Prosegue ai Laboratori Dms - con due repliche in un’unica serata dello spettacolo ispirato all’opera del Giorgione - il Progetto Interscenario, a cura di Stefano Casi, Andrea Paolucci e Cristina Valenti, e con la collaborazione di Cira Santoro. Una carrellata delle performance più interessanti presentate al Premio Scenario 2009, il progetto si inserisce nella rassegna La Soffitta 2010.

Mercoledì 17 marzo, alle 19 e poi ancora alle 21, nei Laboratori Dms, doppia replica di "Tempesta", spettacolo della Compagnia Anagoor, che ha meritato una segnalazione speciale al Premio Scenario 2009.

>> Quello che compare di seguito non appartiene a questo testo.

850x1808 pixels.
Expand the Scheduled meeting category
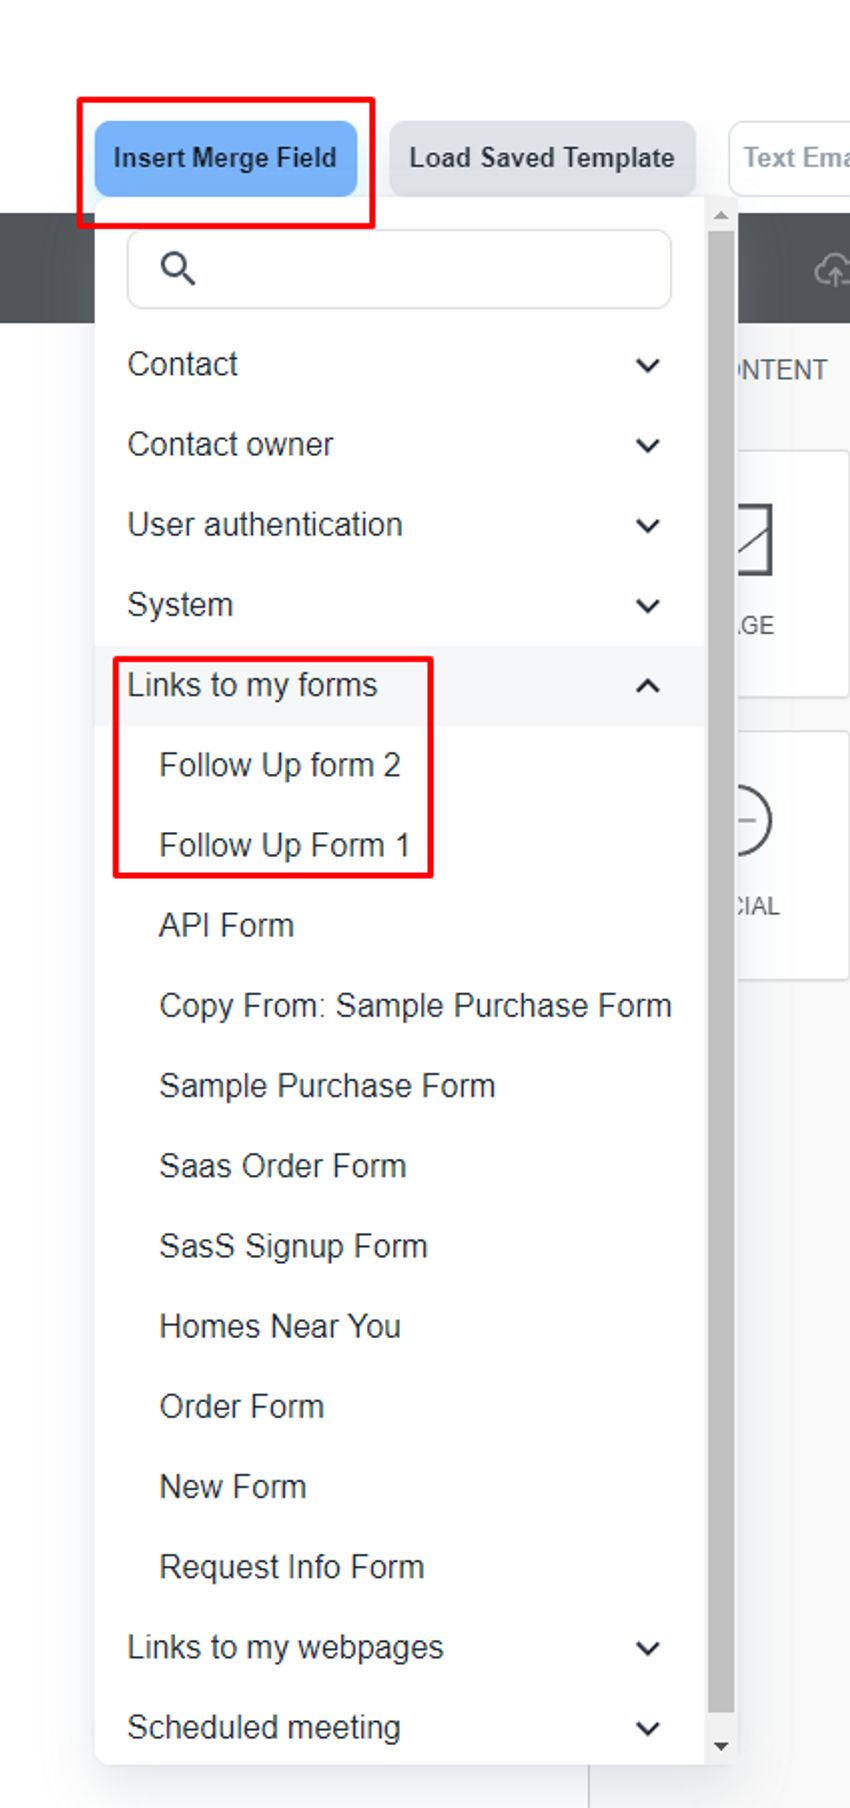(x=398, y=1727)
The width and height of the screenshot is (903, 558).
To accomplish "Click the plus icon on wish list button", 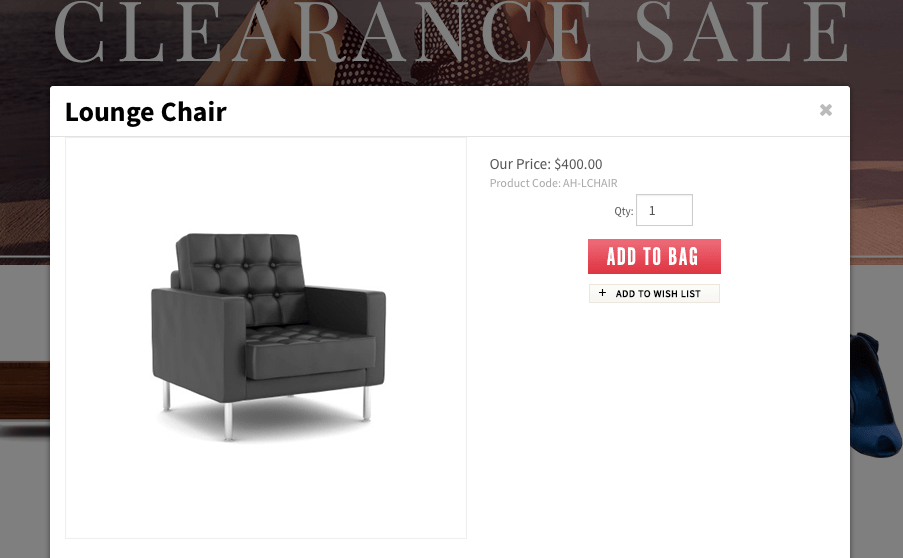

"Tempèstas" in origine significò momento del giorno. Ne "La Tempesta" di Giorgione l’attimo fulmineo viene congelato nella rappresentazione di un Veneto sconvolto dal vento e saturato da buie nubi incombenti. La costruzione drammaturgica e l’invenzione iconografica di "Tempesta" prende le mosse dallo studio della composizione e dei temi nell’opera giorgionesca, ma ambisce ad approdare a una creazione assoluta, cioè libera e indipendente. Giorgione rappresenta una sensibilità artistica e spirituale che ha segnato e nutrito l’esperienza formativa di Anagoor (nato a Castelfranco Veneto nel 2000). La nostalgia per un’età della terra e della polvere si confronta nel loro lavoro con il tentativo di una possibile conciliazione con la modernità, pur comprendendone la profonda frattura e le tensioni.

"Per la preziosa indicazione di una scena - ha scritto la giuria del Premio Scenario nelle motivazioni - ove appare possibile coniugare radicamento e modernità, immagine del corpo e concreta presenza della carne dell’attore. Teatro radicato, dove il rapporto inquieto e appassionato con la natura è mediato dall’arte, come scrigno capace di custodire la memoria individuale e collettiva del proprio territorio. Il radicamento si compie qui grazie a una attenta cura compositiva che ruba alla pittura di Giorgione lo stupore del tempo fermato a interrogare la condizione dell’esistenza presente e l’alchimia della traformazione possibile. L’arte si affianca alla terra a restituirci le nostre radici".

I biglietti (al presso di 10 euro, 5 euro per gli studenti) sono disponibili il giorno stesso ai Laboratori Dms dalle 15 alle 19 e dalle 20 a inizio spettacolo.